The third level of control is the employer. This can be the PCT or, more often, a company or co-operative contracted by the PCT. The employer should be contractually bound by the PCT to check qualifications and ensure that the GPs it employs are competent. That is part of the basic controls. In October 2009, the CQC issued an interim statement on its inquiry into the provision of out-of-hours services by Take Care Now to remind PCTs that they were already obliged to have in place robust arrangements for commissioning and for performance and contract management. The CQC emphasised the need for PCTs to assure themselves that all out-of-hours GPs, including locums, are fit to practise.

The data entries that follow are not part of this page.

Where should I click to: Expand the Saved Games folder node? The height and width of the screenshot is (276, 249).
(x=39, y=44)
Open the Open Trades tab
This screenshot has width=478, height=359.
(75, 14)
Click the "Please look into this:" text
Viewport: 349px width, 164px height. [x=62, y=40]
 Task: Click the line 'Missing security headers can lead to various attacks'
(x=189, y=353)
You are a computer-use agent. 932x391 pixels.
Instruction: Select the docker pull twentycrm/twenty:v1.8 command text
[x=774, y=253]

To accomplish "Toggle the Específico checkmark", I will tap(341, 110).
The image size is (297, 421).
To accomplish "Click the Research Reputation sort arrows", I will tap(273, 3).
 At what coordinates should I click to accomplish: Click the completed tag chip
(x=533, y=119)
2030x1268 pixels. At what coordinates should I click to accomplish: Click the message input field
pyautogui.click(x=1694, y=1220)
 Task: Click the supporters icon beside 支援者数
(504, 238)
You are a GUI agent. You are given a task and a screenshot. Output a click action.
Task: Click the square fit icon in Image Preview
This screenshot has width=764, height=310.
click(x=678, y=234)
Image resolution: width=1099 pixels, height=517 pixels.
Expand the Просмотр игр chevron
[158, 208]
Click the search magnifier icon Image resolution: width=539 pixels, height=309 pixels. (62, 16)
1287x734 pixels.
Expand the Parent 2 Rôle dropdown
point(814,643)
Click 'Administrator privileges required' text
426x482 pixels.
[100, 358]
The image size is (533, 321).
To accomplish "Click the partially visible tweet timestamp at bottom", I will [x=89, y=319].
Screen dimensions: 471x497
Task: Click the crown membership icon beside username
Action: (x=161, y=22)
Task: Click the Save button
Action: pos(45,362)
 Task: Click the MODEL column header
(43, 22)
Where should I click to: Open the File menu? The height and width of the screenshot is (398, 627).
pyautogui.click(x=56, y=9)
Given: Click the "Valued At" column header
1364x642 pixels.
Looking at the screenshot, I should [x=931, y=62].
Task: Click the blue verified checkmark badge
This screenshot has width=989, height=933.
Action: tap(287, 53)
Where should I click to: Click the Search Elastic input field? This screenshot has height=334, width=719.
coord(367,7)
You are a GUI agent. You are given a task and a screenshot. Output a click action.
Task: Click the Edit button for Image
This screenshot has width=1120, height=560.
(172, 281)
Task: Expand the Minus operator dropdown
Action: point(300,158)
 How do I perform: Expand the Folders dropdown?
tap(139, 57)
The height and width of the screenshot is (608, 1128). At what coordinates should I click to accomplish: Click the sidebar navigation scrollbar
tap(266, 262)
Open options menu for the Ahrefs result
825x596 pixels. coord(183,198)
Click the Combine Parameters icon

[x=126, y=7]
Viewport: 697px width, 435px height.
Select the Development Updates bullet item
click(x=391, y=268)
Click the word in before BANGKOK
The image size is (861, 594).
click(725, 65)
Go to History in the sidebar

Mr. O'Brien: Out-of-hours providers were also reminded of the need to ensure rigorous recruitment, induction and training arrangements for medical staff. Dr. David Colin-Thomé, the national clinical director for primary care, followed this up with a letter to all PCT chief executives. The quality of out-of-hours care is good for most patients, but as we know from the CQC report, there are clearly some serious issues to address.
Dr. Colin-Thomé and Professor Steve Field, the chairman of the Royal College of General Practitioners, were asked by me in September to examine all the various reports-there are a number of them, going back to Carson-and to make further recommendations on how primary care out-of-hours services could be improved. It is my intention to publish that report as soon as the current inquest has concluded and I have informed the coroner of that.